Este otro Japón dibujado tiene, quiero decir, numerosas conexiones con Occidente, pero menos con la ciencia ficción que con Balthus y Nabokov, a quienes Maruo cita explícitamente: menos con Osamu Tezuka y su Astroboy que con Nagisa Oshima y El imperio de los sentidos. Y lo que incomoda a muchos es precisamente lo diferente de Maruo, quien previsiblemente no se contiene al dibujar coitos (“normales” y parafílicos), mutilaciones, asesinatos, violaciones, canibalismo y más que aparece con frecuencia en sus historias, pero en quien (sobre todo) puede verse aún la preocupación por el devenir de su país luego del trauma de la posguerra y la ligazón, rara vez fácil de comprender, que Oriente y Occidente han establecido entre sí, y que no se reduce a un intercambio de tecnologías y de iconos. Las visiones de Maruo, espantosas, totalmente personales, permiten atisbar una imagen de la existencia en la que la carne sólo puede ofrecer mal y dolor, pero no a causa de una perversidad intrínseca sino por una influencia siempre exterior, siempre antigua, que a veces se manifiesta en el otro, el ajeno, el incomprendido, y otras en las figuras de autoridad, desde padres hasta gobernantes. La propensión a caer es connatural a la especie, pero no caemos (parece decir Maruo) todos juntos ni a la misma velocidad: la tragedia proviene siempre de lo desigual.

El mejor ejemplo de esto es Midori, la niña de las camelias (1984), una historia de trama simplísima pero alusiones numerosas y espesas. Midori, una niña pobre, es vendida a un circo de fenómenos y explotada, de todas las formas concebibles, por los miembros de la caravana; sólo Masamitsu, un enano cuyo acto consiste en introducirse en una botella pequeñísima –o en hipnotizar a la multitud para hacerla “ver” esta hazaña imposible– parece interesado en salvarla, pero al final, por si no bastaran el azar y el infortunio, llega la caída ¿aparente? de todo el universo alrededor de Midori, quien queda sola, sollozante, en una doble página en blanco.

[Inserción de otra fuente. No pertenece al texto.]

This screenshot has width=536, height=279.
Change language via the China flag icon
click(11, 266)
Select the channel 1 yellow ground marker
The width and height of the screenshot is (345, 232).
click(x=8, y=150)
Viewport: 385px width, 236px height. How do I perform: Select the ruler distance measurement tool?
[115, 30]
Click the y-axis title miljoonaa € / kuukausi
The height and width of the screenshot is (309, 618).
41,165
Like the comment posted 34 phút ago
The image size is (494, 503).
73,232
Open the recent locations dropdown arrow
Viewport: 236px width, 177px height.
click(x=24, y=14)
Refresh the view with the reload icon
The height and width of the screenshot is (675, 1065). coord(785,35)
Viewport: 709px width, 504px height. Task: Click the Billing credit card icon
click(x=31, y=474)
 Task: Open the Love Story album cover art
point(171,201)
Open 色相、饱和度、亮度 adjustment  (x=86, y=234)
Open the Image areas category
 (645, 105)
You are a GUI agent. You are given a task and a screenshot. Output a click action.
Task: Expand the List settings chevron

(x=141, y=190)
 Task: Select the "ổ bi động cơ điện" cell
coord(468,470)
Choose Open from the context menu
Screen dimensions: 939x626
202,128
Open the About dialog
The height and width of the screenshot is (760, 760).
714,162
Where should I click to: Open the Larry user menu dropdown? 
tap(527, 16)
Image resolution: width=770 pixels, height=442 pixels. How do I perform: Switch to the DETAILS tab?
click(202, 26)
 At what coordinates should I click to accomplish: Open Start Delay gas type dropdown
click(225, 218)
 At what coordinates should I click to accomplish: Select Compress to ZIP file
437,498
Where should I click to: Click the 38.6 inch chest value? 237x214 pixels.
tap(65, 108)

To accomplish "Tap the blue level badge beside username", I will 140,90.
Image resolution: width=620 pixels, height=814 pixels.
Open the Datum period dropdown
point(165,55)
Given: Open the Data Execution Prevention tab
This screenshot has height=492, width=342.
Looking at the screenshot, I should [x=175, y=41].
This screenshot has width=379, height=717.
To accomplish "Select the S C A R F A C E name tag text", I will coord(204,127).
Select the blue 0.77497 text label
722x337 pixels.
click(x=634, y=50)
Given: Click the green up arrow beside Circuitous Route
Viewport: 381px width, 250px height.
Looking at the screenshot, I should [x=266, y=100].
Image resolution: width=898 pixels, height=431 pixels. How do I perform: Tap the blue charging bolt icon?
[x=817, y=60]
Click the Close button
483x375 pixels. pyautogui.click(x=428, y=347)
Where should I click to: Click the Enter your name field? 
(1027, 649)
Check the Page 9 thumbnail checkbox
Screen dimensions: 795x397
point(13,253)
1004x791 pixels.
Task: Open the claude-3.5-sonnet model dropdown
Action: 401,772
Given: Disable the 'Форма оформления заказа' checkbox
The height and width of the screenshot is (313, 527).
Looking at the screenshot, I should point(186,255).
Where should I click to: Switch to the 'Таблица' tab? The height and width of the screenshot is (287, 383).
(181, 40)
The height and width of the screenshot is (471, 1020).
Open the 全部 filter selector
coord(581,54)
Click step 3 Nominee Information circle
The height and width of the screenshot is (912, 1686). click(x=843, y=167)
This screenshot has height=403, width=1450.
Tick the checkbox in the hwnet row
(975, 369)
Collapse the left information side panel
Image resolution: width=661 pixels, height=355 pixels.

La niña, por supuesto, es una amalgama de Lolita, del arquetipo gastado de la escolar japonesa y de una o dos heroínas del Marqués de Sade; pero como la lógica de su padecer es la de una pesadilla –que constantemente se llena y se vacía de detalles y en la que todas las formas de violencia convergen en composiciones arduas y pastiches deslumbrantes–, el lector no tiene tiempo de fijarse en su irrealidad de personaje intertextual y, en cambio, puede sufrir con cada estación de su martirio, por absurda que parezca. Maruo es consciente de esta facultad de sus imágenes y sus textos: una de las escenas más espantosas, en la que Midori sufre torceduras y luxaciones en todos sus miembros, está representada en el estilo más habitual y “amable” del manga a la manera de Kimba el León blanco o La princesa caballero…

Poco a poco, años o décadas después de su aparición original, las historias de Maruo –en compilaciones como El monstruo de color de rosa, Lunatic Lover’s y La sonrisa del vampiro, todas publicadas por una filial española de la editora francesa Glénat– han comenzado a llegar a los lectores de habla castellana. Un nuevo título: Gichi Gichi Kid, apareció en 2005.